$1.6t required for GCC infrastructure upgrade
Public and private sectors in the GCC require a combined $1.6 trillion in capital to upgrade and build infrastructure in the next five years, according to a report launched by Oliver Wyman, a global leader in management consulting.
The requirement is for infrastructure projects not coming under the category of mega developments. The consulting firm said that while the private sector across the GCC emerges as a key player in contributing towards the resources required in an attempt to ease the burden on governmental sectors, national governments need to bridge the gap with the private sector's investment of $600 billion.
A recent report by Orient Planet Research shows that Saudi Arabia and the UAE lead in infrastructure spending in the region. The report said that the total value of active infrastructure projects in the GCC has reached $1.14 trillion with roads, highways, and bridges among the highest number of projects. Road development projects continue to be among the largest infrastructure investments across the GCC region and remains a top priority for governments.
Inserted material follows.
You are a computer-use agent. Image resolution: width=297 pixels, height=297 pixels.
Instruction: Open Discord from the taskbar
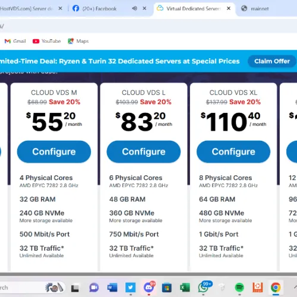[149, 287]
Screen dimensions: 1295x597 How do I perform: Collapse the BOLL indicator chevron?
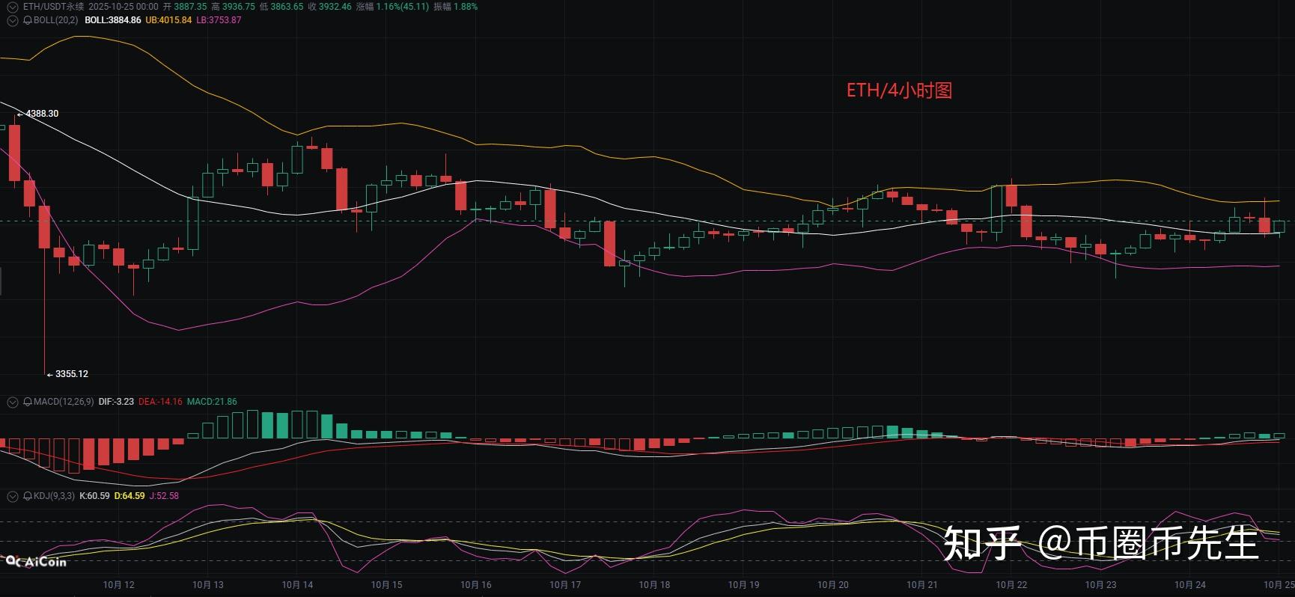(x=12, y=20)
Strategy& Middle East, said in a report that, in the UAE itself, the energy, utilities and transportation sectors would see a massive growth in the next two decades as the government will pump Dh1.3 trillion in the development of these sectors. According to the report, other GCC governments are also investing a significant amount to develop infrastructure. Saudi Arabia is likely to spend $1.1 trillion from 2019-2038.
Oliver Wyman reported: "Private investment is key to unlocking long-term capital for Gulf infrastructure."
The firm added that infrastructure development is one of the key components of the various national development strategies announced by regional governments in facilitating diversification from oil. "With the rapid increase in population, there is now an immediate need to develop advanced infrastructure across all industries. Governments will need to attract an investment sum of $400 million by the private sector to address the demands."
"Gulf countries are actively introducing PPP programs to ensure they reach their strategic and sustainable goals. Currently, the region's macroeconomic fundamentals are solid and it is clear that the factors driving demand for the improved and established infrastructures will continue to remain in the future," said Jeff Youssef, partner, Public Sector, Oliver Wyman.
"PPPs are now emerging as the preferred path to bring private investment projects that are part of the various national development plans for GCC governments," said Youssef.
The number of PPP projects in the region have increased gradually as governments are now inclined towards the idea of enhancing greater private investment in the delivery of infrastructure services. "The planned government projects pipeline is set for 2040, resulting in bringing PPPs into the limelight as the catalyst in raising the capital required," said the report.
EC Harris's Global Infrastructure Investment Index ranks 40 countries in terms of their attractiveness for infrastructure investment. The UAE and Qatar are featured in the top 10. Saudi Arabia, the GCC's largest economy, is ranked 11. Given its high income per capita and government support for large-scale infrastructure projects, the GCC, will become a hub for global infrastructure investment, said the EC Harris report.